12 August 2019Christian Buchholz

Germany jurisdiction report: Fun and games with Olympic designations

On the occasion of Leipzig’s bid to host the 2012 Summer Olympic Games, the German parliament passed the German Olympic Designation Protection Act in 2004.

The act protects the Olympic emblem, ie, the Olympic rings, and the Olympic designations: the words ‘Olympiad’, ‘Olympia’, and ‘Olympic’, alone or in combination with other words including their equivalents in other languages. The IOC and the National Olympic Committee for Germany, which has been merged into the German Olympic Sports Confederation, are granted the exclusive right to use and exploit these marks. Third parties are prohibited from using the Olympic rings for (1) marking goods or services; (2) advertising goods or services; (3) as a company, business name; (4) for designating an event; or (5) for club badges or flags.

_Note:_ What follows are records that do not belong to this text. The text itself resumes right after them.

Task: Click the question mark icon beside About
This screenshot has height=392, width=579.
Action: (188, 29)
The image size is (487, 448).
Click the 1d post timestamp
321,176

The Olympic designations or designations similar to them may not be used for these purposes if this causes a risk of confusion, including the risk that the designation is associated with the Olympic Games or the Olympic Movement. A use of such designations is also prohibited if it unfairly exploits or impairs the reputation of the Olympic Games or the Olympic Movement without justification.

Using the terms

The Federal Supreme Court recently had to decide whether the use of the words ‘olympiareif’ (Olympia-ready) and ‘olympiaverdächtig’ (Olympia-worthy) together with sporting symbols in the advertising of sportswear constitutes a violation of this prohibition.

The court ruled that this is not the case. First, it clarified that advertising using those words is not capable of causing a risk of direct confusion with the services provided or products marketed by the German Olympic Sports Confederation or the IOC.